糖尿病の薬って多すぎる!結局どれを使えばいいの?という疑問から手に取った本です。
安定のメトホルミン
この本には糖尿病にまつわるたくさんのエビデンス、解釈の仕方が掲載されています。
糖尿病専門外の私が最も感じたのはメトホルミンの安定感。新しい薬が次々と出てはいますが、大血管発症・死亡の抑制に最もエビデンスがあるのはメトホルミンなのです。糖尿病・生活習慣病ヒューマンデータ学会 糖尿病標準診療マニュアルにも第一選択薬として記載されています。こちらはオンラインで読めて、一般診療所・クリニック向けにわかりやすく記載されています。16ページほどで大変おすすめです。
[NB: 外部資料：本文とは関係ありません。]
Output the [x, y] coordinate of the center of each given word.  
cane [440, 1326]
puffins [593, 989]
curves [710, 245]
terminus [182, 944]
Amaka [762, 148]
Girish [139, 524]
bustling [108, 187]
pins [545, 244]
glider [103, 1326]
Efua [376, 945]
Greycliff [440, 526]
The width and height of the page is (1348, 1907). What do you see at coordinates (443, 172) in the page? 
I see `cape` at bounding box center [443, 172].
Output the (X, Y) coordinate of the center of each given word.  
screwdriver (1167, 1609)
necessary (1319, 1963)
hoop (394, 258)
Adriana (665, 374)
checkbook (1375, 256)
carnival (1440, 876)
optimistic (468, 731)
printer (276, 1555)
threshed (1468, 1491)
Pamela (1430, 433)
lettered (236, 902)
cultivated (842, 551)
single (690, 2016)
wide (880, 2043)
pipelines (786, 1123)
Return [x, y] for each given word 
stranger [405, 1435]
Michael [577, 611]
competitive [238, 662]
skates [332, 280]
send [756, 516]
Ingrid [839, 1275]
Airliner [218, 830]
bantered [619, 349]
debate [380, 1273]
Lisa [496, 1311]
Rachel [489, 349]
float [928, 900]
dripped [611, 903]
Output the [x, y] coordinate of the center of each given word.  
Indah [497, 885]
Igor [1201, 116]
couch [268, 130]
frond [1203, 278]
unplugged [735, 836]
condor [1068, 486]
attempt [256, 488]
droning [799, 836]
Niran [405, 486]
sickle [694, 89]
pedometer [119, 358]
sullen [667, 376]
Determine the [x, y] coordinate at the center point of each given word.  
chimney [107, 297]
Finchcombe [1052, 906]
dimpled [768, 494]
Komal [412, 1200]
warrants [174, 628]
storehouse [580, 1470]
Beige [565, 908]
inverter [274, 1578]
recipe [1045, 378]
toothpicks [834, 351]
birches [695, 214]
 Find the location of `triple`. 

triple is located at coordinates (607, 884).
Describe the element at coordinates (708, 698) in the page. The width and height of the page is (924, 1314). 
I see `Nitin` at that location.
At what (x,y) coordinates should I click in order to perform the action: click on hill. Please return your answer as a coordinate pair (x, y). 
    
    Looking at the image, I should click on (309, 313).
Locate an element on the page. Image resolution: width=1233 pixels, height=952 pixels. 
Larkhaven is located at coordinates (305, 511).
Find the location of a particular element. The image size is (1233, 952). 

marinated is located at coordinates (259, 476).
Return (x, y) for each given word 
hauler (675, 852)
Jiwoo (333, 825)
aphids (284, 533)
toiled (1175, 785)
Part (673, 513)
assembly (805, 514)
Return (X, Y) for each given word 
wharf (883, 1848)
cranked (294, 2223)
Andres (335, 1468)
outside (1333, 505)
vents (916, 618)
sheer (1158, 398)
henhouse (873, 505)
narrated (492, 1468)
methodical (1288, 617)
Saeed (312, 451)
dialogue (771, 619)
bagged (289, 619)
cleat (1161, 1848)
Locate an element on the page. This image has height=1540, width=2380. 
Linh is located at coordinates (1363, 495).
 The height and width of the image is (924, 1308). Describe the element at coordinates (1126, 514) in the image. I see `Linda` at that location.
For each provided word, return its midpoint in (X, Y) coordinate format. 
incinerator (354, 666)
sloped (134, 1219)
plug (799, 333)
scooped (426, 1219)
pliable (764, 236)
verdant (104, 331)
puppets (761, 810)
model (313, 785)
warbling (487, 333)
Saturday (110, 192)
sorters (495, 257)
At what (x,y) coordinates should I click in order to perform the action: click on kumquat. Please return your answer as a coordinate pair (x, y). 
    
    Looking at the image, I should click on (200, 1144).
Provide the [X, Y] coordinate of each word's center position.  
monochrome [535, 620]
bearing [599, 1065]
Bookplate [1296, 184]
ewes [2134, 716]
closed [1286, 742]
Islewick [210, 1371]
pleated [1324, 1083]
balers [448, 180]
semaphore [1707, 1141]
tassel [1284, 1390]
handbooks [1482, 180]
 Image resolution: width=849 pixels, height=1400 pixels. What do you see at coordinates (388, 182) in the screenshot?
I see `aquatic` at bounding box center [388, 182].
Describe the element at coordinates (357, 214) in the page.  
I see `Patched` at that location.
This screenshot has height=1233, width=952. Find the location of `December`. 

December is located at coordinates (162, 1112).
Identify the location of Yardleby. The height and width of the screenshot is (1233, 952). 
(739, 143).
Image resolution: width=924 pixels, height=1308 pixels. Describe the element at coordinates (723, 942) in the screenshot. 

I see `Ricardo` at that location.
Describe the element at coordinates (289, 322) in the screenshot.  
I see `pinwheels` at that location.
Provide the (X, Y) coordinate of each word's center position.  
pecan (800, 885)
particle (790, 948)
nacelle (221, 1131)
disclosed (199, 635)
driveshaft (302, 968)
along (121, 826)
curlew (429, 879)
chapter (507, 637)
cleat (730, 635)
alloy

メトホルミンの注意事項としてはeGFR<30未満や75歳以上の高齢者では新規導入を行わないこと、ヨード造影剤使用時や手術時には48時間以上の投与中止、があります。
DPP4阻害薬 使いやすいけどエビデンスに乏しい
DPP-4阻害薬はGLP-1などを不活化させる酵素であるDPP-4を阻害することにより、インスリンの分泌促進、グルカゴンの分泌低下を促進する薬です。腎機能低下例や1日1回内服のものがあることから、使用しやすい印象はありますが、大血管イベントを抑制するエビデンスはありません。
期待のSGLT2阻害薬
SGLT2阻害薬は心血管イベントの抑制、死亡率低下を示唆するエビデンスがあります(本書にはエビデンス解釈における注意点が書かれていますが)。また、SGLT2阻害薬は心不全入院を減らすとのエビデンスもあり、糖尿病がなくても心不全薬として使われてきています。
腎機能障害や脱水には注意ですが、心不全薬としても期待の薬かと思います。
他にも糖尿病にまつわるエビデンスと解釈が多数記載されています。通読できる量ですので、糖尿病診療に関する知識をブラッシュアップしたい方におすすめです!